ПРЕДОСТАВЛЕННЫЙ МАТЕРИАЛ –
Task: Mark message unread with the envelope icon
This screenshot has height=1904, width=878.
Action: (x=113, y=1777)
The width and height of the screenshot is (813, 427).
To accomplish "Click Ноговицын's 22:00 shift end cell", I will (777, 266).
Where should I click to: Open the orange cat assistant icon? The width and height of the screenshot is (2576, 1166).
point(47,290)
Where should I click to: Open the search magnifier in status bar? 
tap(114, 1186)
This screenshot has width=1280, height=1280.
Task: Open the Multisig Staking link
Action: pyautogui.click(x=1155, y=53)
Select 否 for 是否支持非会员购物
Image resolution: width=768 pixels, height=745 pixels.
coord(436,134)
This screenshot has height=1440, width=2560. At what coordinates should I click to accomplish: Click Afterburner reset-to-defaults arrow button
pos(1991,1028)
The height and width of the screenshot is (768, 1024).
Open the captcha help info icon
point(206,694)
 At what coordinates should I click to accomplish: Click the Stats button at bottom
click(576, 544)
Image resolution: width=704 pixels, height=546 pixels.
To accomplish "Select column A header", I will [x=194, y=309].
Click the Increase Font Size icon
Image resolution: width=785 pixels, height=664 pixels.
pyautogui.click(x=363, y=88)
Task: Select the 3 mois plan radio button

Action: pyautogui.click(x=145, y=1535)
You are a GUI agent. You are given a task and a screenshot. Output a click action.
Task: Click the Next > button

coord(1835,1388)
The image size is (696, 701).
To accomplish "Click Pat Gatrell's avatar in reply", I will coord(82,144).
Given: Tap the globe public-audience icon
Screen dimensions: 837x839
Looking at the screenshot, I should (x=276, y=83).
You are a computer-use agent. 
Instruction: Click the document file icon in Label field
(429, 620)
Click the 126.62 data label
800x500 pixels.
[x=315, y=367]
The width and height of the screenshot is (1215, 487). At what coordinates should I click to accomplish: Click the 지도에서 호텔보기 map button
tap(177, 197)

ЗАДАЧА –
Перепишете весь материал выше, изменив «Image resolution» на «Screen resolution» и оставив всё остальное без изменений?

ПОЛНЫЙ ОТВЕТ –
Task: Mark message unread with the envelope icon
This screenshot has height=1904, width=878.
Action: (x=113, y=1777)
The width and height of the screenshot is (813, 427).
To accomplish "Click Ноговицын's 22:00 shift end cell", I will (777, 266).
Where should I click to: Open the orange cat assistant icon? The width and height of the screenshot is (2576, 1166).
point(47,290)
Where should I click to: Open the search magnifier in status bar? 
tap(114, 1186)
This screenshot has width=1280, height=1280.
Task: Open the Multisig Staking link
Action: pyautogui.click(x=1155, y=53)
Select 否 for 是否支持非会员购物
Screen resolution: width=768 pixels, height=745 pixels.
coord(436,134)
This screenshot has height=1440, width=2560. At what coordinates should I click to accomplish: Click Afterburner reset-to-defaults arrow button
pos(1991,1028)
The height and width of the screenshot is (768, 1024).
Open the captcha help info icon
point(206,694)
 At what coordinates should I click to accomplish: Click the Stats button at bottom
click(576, 544)
Screen resolution: width=704 pixels, height=546 pixels.
To accomplish "Select column A header", I will [x=194, y=309].
Click the Increase Font Size icon
Screen resolution: width=785 pixels, height=664 pixels.
pyautogui.click(x=363, y=88)
Task: Select the 3 mois plan radio button

Action: pyautogui.click(x=145, y=1535)
You are a GUI agent. You are given a task and a screenshot. Output a click action.
Task: Click the Next > button

coord(1835,1388)
The image size is (696, 701).
To accomplish "Click Pat Gatrell's avatar in reply", I will coord(82,144).
Given: Tap the globe public-audience icon
Screen dimensions: 837x839
Looking at the screenshot, I should (x=276, y=83).
You are a computer-use agent. 
Instruction: Click the document file icon in Label field
(429, 620)
Click the 126.62 data label
800x500 pixels.
[x=315, y=367]
The width and height of the screenshot is (1215, 487). At what coordinates should I click to accomplish: Click the 지도에서 호텔보기 map button
tap(177, 197)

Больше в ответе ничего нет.